Box Breathing/ Four Square Breathing:
- Sit tall. Feet on the floor to be anchored/ grounded
- Close your eyes. Breathe in through your nose while counting to 4 slowly. Feel the air enter your lungs.
- Hold your breath inside while counting slowly to 4. Try not to clamp your mouth or nose shut. Simply avoid inhaling or exhaling for 4 seconds.
- Begin to slowly exhale for 4 seconds through your nose.
- Hold for 4
- Repeat 4 times. Ideally, for 5minutes, or until calm returns.
- As you get used to this practice, you can elevate the count to 5 or higher as you feel comfortable.
Diaphragmatic / Belly breathing:
- Lie on your back on a flat surface (or in bed) with your knees bent f it is more comfortable for you You can use a pillow under your head and your knees for support, if that’s more comfortable.
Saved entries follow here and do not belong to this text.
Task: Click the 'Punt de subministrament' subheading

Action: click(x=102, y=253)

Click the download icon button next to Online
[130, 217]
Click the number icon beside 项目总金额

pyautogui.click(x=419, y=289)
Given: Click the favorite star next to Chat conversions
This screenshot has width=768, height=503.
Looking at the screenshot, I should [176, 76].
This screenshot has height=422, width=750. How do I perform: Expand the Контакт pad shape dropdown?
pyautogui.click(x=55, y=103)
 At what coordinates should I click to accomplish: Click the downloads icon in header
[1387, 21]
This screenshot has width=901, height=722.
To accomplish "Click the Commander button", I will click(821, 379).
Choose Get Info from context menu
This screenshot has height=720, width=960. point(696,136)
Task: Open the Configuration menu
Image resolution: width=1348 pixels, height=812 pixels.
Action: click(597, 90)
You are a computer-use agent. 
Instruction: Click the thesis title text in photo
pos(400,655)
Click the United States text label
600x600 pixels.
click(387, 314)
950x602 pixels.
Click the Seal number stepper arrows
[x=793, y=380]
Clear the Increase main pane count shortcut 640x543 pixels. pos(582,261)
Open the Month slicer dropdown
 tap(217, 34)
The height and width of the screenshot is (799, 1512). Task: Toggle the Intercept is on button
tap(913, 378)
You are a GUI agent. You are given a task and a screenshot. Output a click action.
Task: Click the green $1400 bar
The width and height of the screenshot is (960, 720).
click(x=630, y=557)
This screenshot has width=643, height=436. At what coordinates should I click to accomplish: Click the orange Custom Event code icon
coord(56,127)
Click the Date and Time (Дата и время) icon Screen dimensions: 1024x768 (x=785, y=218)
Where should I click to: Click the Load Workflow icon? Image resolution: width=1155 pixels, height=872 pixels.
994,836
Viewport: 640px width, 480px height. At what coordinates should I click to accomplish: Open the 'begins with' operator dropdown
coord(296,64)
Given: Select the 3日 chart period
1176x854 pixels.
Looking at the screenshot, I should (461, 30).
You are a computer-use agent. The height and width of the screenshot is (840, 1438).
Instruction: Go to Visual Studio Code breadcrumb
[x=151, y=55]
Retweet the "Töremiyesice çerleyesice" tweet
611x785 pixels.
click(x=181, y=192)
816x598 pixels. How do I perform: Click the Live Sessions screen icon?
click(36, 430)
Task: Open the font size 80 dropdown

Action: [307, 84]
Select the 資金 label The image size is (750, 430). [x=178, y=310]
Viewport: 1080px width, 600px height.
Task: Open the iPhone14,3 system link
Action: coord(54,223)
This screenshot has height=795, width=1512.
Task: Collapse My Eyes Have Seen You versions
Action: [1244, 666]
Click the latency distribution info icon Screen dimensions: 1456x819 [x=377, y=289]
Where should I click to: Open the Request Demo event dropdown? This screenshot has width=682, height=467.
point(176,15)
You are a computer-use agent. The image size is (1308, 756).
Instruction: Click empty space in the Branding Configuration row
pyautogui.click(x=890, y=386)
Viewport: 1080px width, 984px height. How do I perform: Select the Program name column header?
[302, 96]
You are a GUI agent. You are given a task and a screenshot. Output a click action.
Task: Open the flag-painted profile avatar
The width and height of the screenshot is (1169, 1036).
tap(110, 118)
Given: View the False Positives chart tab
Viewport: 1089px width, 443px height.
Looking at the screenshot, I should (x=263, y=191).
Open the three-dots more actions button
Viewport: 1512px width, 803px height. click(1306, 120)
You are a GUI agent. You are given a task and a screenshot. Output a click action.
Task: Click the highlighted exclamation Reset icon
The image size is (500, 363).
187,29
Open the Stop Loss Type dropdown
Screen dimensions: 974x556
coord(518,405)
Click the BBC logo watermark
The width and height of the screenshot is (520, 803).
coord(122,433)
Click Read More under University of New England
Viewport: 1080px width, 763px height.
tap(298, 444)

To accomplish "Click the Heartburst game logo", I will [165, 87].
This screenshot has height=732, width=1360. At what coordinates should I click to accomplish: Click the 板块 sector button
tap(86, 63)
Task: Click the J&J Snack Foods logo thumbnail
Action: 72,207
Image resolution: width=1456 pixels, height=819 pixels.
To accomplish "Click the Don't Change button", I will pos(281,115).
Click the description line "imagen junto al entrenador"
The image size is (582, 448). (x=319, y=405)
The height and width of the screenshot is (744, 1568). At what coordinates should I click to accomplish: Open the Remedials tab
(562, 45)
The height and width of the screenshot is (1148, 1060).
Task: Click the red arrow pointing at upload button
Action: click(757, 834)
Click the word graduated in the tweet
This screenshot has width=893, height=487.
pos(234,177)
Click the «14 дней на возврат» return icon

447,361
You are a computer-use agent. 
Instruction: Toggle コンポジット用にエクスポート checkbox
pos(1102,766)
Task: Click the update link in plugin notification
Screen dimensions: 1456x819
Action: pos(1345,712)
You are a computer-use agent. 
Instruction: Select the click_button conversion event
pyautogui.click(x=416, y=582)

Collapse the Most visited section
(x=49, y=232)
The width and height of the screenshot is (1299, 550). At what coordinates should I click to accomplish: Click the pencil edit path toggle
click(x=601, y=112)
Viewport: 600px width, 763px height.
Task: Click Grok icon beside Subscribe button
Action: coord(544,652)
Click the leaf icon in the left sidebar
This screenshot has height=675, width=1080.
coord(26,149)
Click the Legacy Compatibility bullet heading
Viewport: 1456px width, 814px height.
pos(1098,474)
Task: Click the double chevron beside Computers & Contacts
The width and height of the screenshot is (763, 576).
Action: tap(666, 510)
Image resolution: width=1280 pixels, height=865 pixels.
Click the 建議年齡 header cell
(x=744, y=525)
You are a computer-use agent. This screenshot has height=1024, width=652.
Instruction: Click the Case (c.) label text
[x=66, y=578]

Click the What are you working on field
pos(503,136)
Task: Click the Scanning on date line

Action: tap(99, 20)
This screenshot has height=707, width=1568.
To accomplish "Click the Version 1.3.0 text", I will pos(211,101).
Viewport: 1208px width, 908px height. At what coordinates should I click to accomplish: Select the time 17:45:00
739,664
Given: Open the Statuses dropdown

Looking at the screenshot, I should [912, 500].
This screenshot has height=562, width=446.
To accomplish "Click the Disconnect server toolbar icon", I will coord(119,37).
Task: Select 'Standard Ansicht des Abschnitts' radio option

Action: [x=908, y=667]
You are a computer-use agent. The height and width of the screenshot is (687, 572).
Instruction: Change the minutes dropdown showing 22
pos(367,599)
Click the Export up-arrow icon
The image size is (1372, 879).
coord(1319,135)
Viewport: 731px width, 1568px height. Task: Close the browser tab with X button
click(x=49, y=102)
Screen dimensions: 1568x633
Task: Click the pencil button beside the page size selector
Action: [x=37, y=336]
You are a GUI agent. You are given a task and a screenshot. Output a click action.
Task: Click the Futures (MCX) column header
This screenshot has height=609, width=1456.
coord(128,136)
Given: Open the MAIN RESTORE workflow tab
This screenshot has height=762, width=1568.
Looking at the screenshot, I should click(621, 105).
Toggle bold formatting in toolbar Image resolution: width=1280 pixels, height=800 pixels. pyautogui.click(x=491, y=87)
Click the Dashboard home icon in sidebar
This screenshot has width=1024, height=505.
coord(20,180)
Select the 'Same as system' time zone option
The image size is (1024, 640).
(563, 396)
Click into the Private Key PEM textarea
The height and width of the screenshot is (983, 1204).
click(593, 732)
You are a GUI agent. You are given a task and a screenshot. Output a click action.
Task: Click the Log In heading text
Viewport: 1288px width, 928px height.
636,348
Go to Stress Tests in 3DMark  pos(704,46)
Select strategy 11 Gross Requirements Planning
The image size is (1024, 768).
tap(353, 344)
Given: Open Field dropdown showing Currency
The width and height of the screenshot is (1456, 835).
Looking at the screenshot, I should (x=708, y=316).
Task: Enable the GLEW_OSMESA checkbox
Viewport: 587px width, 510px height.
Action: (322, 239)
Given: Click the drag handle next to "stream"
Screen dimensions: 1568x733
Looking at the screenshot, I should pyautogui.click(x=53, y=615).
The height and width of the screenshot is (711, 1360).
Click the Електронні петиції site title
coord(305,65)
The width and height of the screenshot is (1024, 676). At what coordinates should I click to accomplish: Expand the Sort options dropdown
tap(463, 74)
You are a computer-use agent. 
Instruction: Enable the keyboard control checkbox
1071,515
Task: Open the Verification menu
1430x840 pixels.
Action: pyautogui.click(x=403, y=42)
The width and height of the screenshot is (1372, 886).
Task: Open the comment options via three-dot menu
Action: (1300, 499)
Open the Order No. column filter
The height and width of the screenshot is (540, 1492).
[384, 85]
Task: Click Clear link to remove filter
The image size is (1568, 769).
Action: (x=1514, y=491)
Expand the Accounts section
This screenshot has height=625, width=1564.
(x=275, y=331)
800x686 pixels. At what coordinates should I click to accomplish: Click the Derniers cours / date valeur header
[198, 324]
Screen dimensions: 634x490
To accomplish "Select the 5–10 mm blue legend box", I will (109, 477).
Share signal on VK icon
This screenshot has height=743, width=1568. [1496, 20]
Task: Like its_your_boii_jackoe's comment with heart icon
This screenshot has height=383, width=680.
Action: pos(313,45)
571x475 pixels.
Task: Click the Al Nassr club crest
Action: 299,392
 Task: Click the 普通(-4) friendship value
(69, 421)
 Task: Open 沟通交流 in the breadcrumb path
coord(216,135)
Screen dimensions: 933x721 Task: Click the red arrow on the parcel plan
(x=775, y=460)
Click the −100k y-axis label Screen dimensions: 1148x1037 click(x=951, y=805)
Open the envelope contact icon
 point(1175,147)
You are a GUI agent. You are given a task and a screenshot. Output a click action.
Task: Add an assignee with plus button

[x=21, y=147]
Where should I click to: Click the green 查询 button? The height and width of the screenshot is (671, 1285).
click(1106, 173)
- Place one hand on your upper chest and the other on your belly, just below your rib cage.
- Breathe in slowly through your nose, letting the air in deeply, towards your lower belly. The hand on your chest should remain still, while the one on your belly should rise.
- Tighten your abdominal muscles and let them fall inward as you exhale through pursed lips. The hand on your belly should move down to its original position.
You can also practice this sitting in a chair, with your knees bent and your shoulders, head, and neck relaxed. Practice for five to 10 minutes, several times a day if possible.
4-7-8:
- Close your mouth and inhale quietly through your nose to a mental count of 4.
- Hold your breath for a count of 7.
- Exhale completely through your mouth, making a whoosh sound to a count of 8.
- This is one breath.
- Repeat 4 times. As you get used to it, you can repeat up to 8 times. This exercise lowers your blood pressure so it can make you sleepy or dizzy.
- Do not do this practice while driving.
Left nostril breathing:
- Use your right thumb or any other finger to close your right nostril.
- Inhale through your left nostril with your mouth closed.
- Start with one minute and add one minute a day until you have completed 31 minutes.
- After that, practice 31 minutes a day for two more months.